Familial autosomal recessive renal tubular acidosis: importance of early diagnosis

Abstract

Background and aims: Untreated renal tubular acidosis (RTA) can result in severe complications. We reviewed the clinical features of patients with mutations in two genes causing RTA and evaluated their developmental expression assuming that timing, symptom severity and complications may be related to its occurrence.

Methods: Clinical data from 16 patients with RTA due to mutations in either ATP6V1B1 or CAII were retrospectively reviewed. Both genes' localization and expression pattern in the developing human kidney were analyzed by real-time polymerase chain reaction and immunostaining.
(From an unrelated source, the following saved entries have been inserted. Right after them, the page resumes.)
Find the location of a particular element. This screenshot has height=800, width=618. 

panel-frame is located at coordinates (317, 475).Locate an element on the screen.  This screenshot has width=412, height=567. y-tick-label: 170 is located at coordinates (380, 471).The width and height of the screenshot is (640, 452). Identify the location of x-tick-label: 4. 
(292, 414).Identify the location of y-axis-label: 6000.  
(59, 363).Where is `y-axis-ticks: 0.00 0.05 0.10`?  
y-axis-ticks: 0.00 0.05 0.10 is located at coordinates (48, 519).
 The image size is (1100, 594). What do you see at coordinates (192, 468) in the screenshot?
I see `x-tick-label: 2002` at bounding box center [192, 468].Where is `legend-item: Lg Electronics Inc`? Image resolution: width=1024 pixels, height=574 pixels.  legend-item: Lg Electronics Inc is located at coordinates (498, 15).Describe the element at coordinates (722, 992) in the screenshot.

Results: RTA-presenting symptoms were non-specific. Patients with mutations in ATP6V1B1 had earlier presentation (4.9 vs. 11 months, p < 0.041) and longer time to diagnosis than patients with CAII mutations (5.8 vs. 57 months, p < 0.01). Patients with ATP6V1B1 mutations were more likely to develop chronic kidney disease than those with CAII mutations (follow-up GFR values: 89 vs. 110 ml/min/1.73 m2, respectively, p < 0.017), probably secondary to nephrocalcinosis. Both ATP6V1B1 and CAII were expressed early during human nephrogenesis, with relatively higher transcript levels of ATP6V1B1.

Conclusions: There is considerable delay in establishing a diagnosis of both types of RTA, supporting the need for earlier biochemical investigation. RTA due to ATP6V1B1 mutations is associated with mild progressive loss of kidney function.